This past week, Microsoft launched the New Xbox Experience (NXE). The NXE is a major update to the Xbox 360's dashboard that adds several new features and generally improves the user interface. The new UI is faster, prettier (the boring text-based menus have been replaced with appropriate images), more informative (selecting games now brings up a wealth of screenshots and other details), and generally easier to navigate.
My favorite new feature is definitely the Community Games section, where you can download games made by various hobbyists and indie groups for 200-800 Microsoft points each (that's $2.50-$10 in US dollars). The system started with a few dozen games; today, there are already about 50. They range in quality from atrocious (most of the 3D shooters) to must-buys. Of the games currently available, Weapon of Choice is easily the best — a Metal Slug/Contra-style run-and-gun game with great graphics, multiple paths and playable characters, an intriguing death system (one-hit kills, but when you're about to die, time slows down, giving you a chance to change your fate), and insane weaponry. A whip with a machine gun on it? Check. Flame thrower that doubles as a rocket pack? Check. A gun that shoots out more guns? Check. At a mere 400 points, I highly recommend it to anyone who enjoys action games.
A few of the other community games that are definitely worth checking out include Artoon, a bouncy ball platformer with very stylish graphics; In the Pit, an audio-only game where you're a monster in a dark pit eating people; Biology Battle, a high quality Geometry Wars-style shooter; Blow; a puzzler that has using fans to navigate bubbles through levels; Endless Swarm, akin to Tower Defense crossed with Missile Command; Word Soup, word creation puzzle game; and StarPilot, avariant on the light cycle game from the movie TRON.

- [RECORDS SUPPLIED]
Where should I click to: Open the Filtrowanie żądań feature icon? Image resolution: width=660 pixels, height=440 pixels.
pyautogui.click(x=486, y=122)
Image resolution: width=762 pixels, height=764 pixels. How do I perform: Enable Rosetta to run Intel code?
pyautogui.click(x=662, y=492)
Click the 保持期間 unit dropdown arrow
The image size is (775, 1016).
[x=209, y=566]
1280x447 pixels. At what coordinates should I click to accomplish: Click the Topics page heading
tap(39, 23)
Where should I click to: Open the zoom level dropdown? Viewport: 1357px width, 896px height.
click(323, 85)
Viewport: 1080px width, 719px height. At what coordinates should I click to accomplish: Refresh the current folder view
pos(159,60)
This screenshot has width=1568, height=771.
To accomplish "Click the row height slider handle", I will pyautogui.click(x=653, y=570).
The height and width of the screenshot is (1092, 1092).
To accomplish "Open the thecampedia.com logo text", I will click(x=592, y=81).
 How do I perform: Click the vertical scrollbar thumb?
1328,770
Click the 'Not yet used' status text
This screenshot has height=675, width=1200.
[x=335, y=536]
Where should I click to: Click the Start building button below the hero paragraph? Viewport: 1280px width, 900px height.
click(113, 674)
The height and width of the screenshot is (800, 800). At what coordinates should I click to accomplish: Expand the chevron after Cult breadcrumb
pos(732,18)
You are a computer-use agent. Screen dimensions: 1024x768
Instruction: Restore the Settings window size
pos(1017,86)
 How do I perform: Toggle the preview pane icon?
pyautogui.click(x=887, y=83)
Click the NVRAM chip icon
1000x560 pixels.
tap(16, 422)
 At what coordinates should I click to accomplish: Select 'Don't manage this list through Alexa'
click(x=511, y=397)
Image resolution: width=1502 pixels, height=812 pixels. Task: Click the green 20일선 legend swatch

- [REQUIRED ACTION]
According to the text about the New Xbox Experience, what makes the new interface prettier and more informative? Answer in one to three sentences.

- [RESPONSE AREA]
It is prettier because the boring text-based menus have been replaced with appropriate images. It is more informative because selecting a game now brings up a wealth of screenshots and other details.